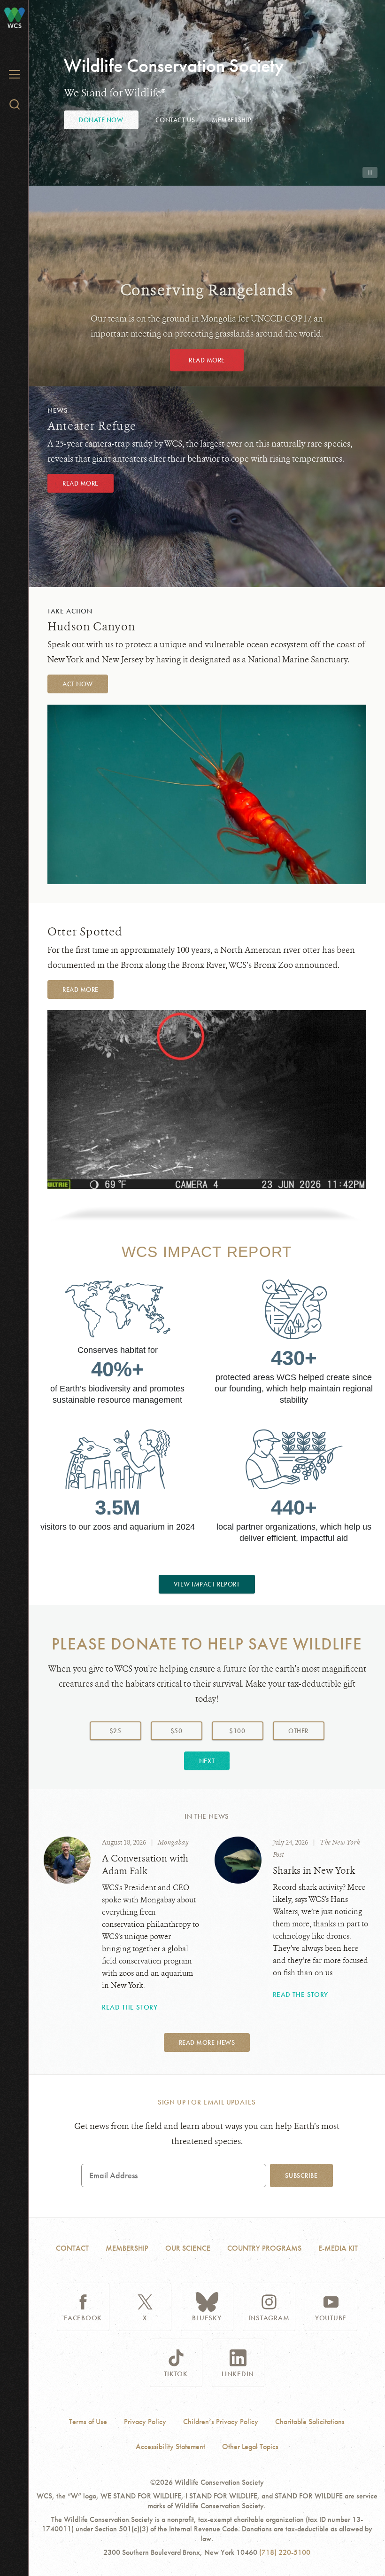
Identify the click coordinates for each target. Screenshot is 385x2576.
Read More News (207, 2042)
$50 (176, 1731)
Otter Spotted (85, 931)
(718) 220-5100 (284, 2552)
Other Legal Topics (250, 2446)
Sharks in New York (314, 1870)
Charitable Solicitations (310, 2422)
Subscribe (301, 2175)
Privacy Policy (145, 2422)
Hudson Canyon (91, 626)
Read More (207, 360)
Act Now (77, 684)
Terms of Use (88, 2422)
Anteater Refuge (91, 425)
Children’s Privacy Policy (220, 2422)
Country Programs (264, 2248)
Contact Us (175, 120)
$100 (237, 1731)
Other (306, 1730)
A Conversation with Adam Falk (145, 1864)
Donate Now (101, 120)
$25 (115, 1731)
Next (207, 1761)
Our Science (187, 2248)
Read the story (129, 2007)
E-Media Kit (338, 2248)
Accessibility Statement (170, 2446)
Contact (72, 2248)
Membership (232, 120)
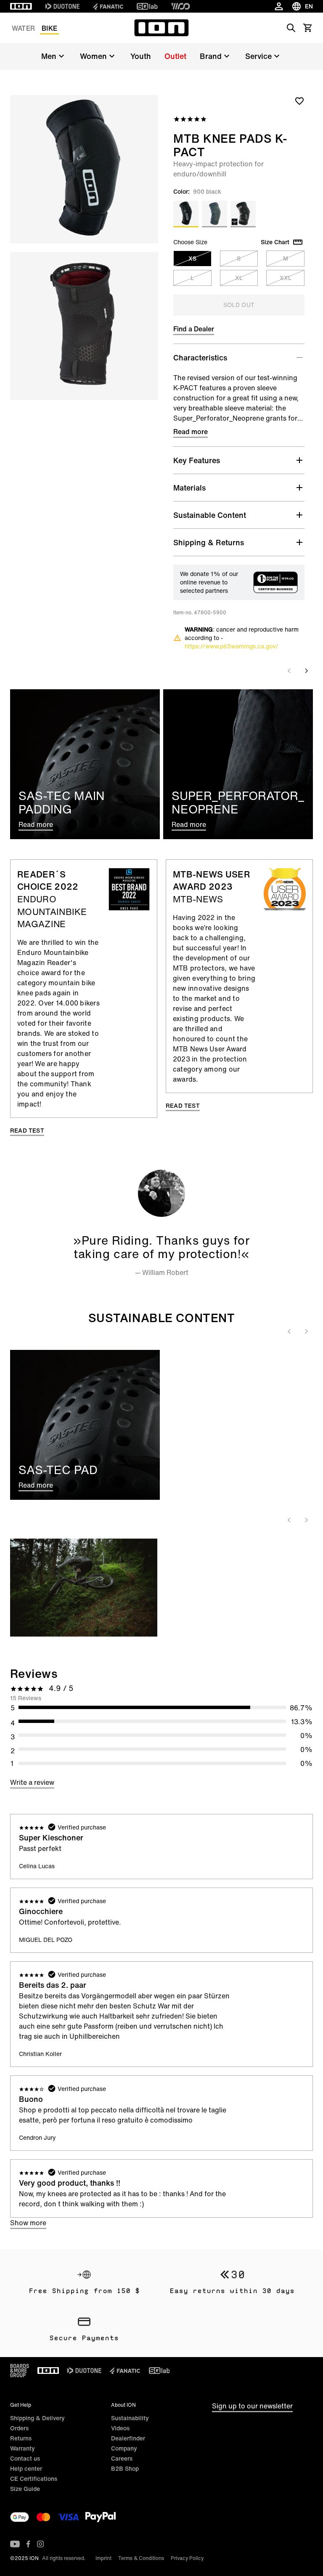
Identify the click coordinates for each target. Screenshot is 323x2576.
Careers (121, 2458)
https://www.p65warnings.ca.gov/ (231, 646)
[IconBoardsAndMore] (19, 2370)
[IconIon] (21, 6)
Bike (49, 28)
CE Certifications (33, 2478)
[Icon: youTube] (15, 2544)
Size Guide (25, 2488)
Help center (26, 2468)
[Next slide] (306, 670)
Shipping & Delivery (37, 2417)
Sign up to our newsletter (252, 2406)
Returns (21, 2438)
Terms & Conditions (141, 2558)
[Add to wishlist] (299, 100)
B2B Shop (125, 2468)
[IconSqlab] (147, 6)
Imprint (103, 2558)
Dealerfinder (128, 2438)
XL (239, 277)
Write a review (32, 1782)
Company (124, 2448)
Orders (19, 2428)
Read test (27, 1130)
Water (23, 28)
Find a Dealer (193, 329)
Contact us (25, 2458)
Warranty (22, 2448)
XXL (285, 277)
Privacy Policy (187, 2558)
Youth (140, 56)
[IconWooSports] (180, 6)
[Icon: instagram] (40, 2544)
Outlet (175, 56)
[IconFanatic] (108, 6)
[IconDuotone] (62, 6)
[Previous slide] (289, 670)
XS (192, 258)
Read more (190, 432)
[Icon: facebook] (28, 2544)
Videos (120, 2428)
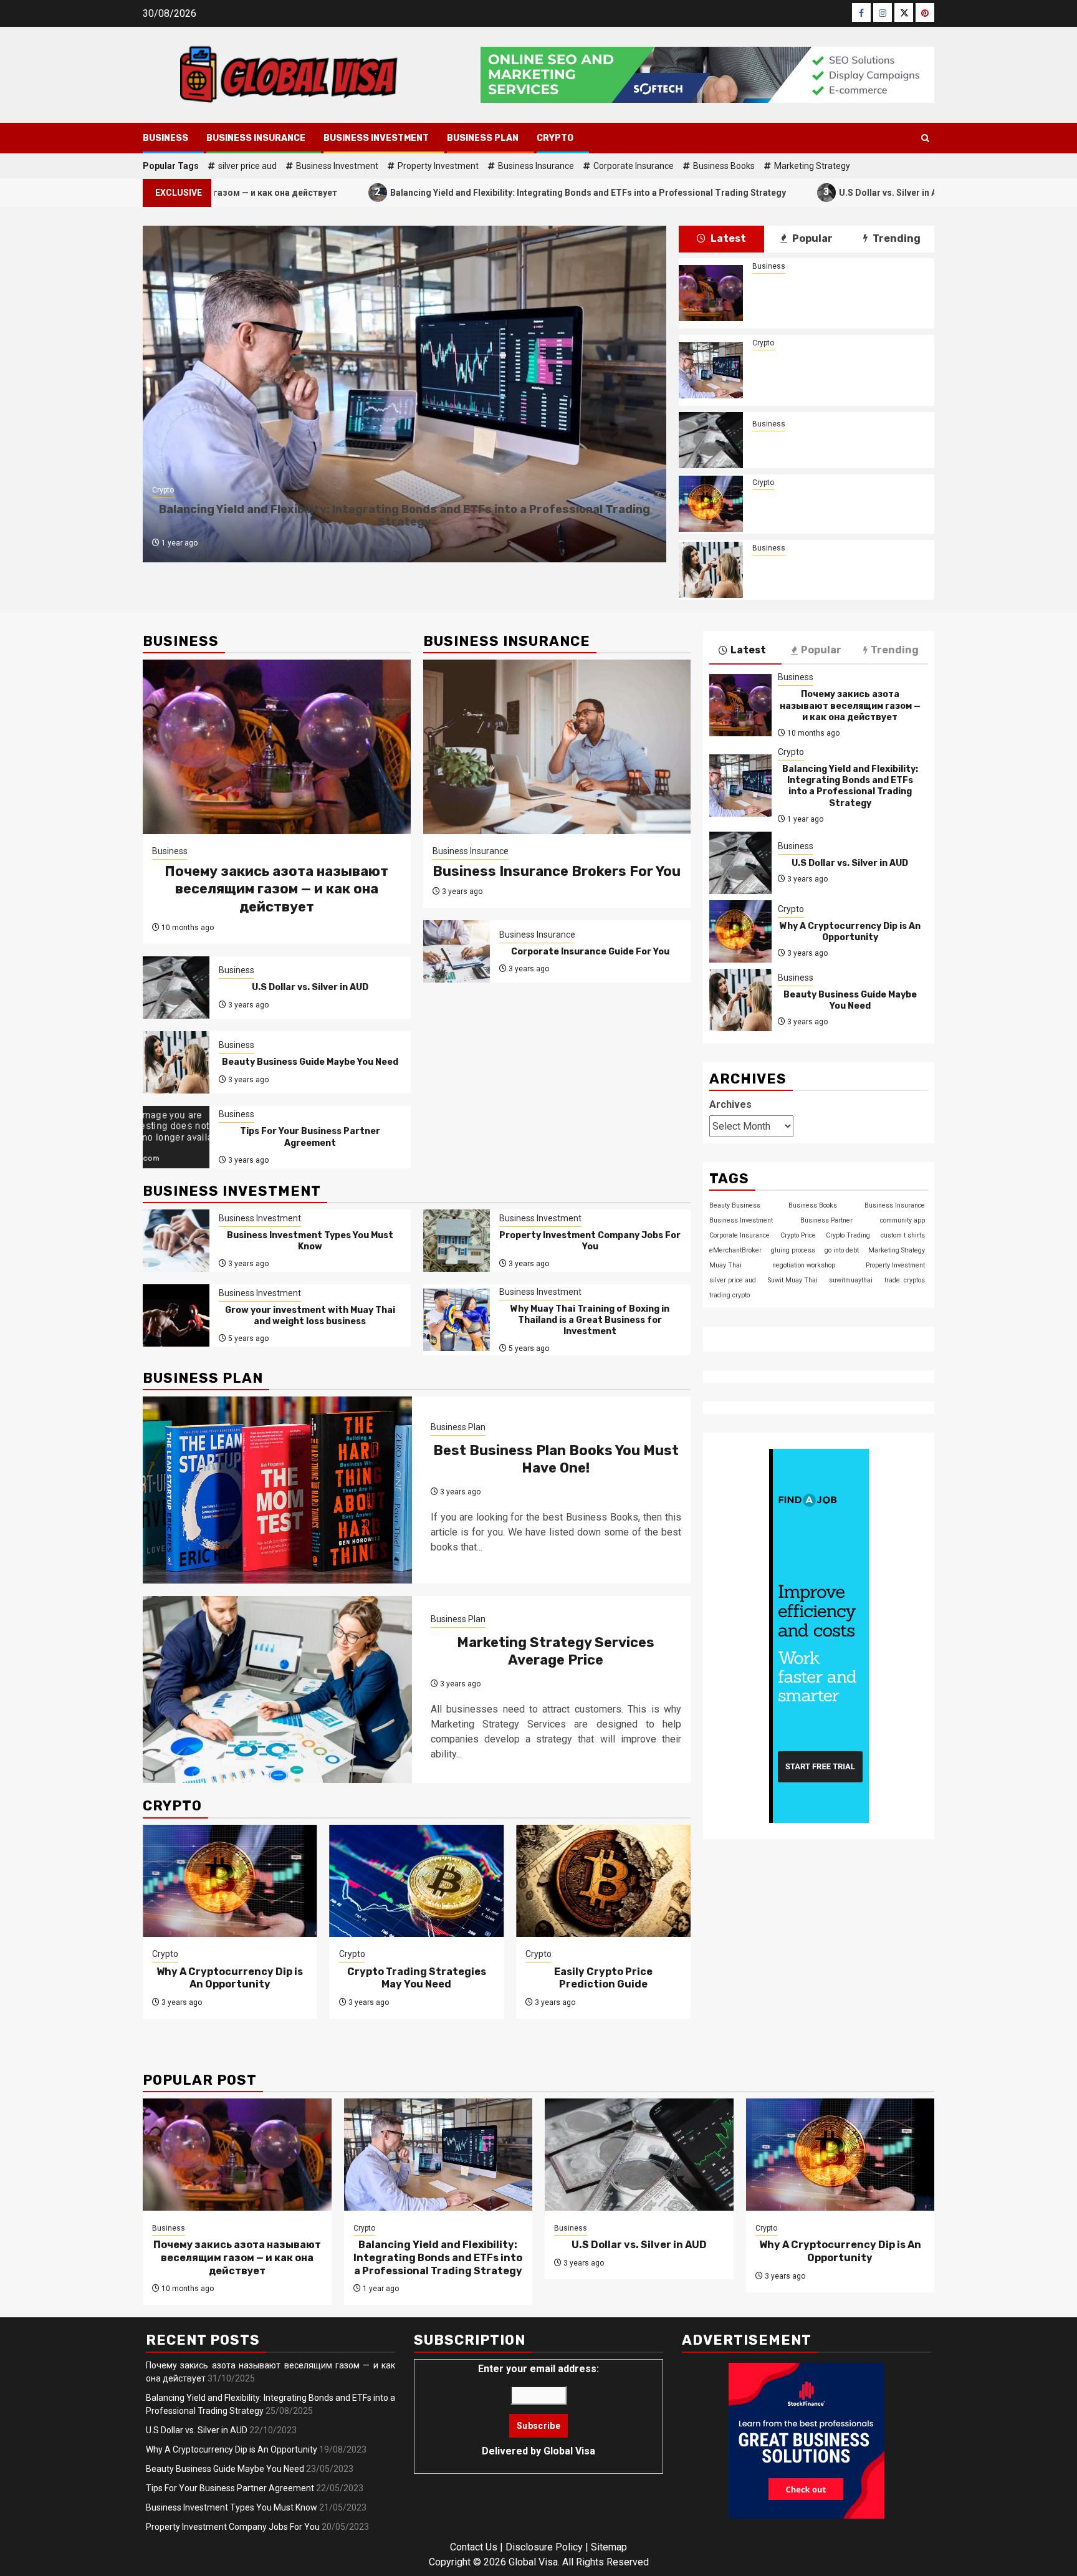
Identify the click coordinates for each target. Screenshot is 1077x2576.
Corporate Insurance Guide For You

◇ ◇ ◇ ◇

▶ **WHAT YOU NEED TO DO**: Print only what lies in the material above starting at the line with "XL (239, 277)" and ending at the line with "Videos (120, 2428)", every line exactly as given.

▶ **REPLY TO THE EXERCISE**:
XL (239, 277)
Write a review (32, 1782)
Company (124, 2448)
Orders (19, 2428)
Read test (27, 1130)
Water (23, 28)
Find a Dealer (193, 329)
Contact us (25, 2458)
Warranty (22, 2448)
XXL (285, 277)
Privacy Policy (187, 2558)
Youth (140, 56)
[IconWooSports] (180, 6)
[Icon: instagram] (40, 2544)
Outlet (175, 56)
[IconFanatic] (108, 6)
[IconDuotone] (62, 6)
[Previous slide] (289, 670)
XS (192, 258)
Read more (190, 432)
[Icon: facebook] (28, 2544)
Videos (120, 2428)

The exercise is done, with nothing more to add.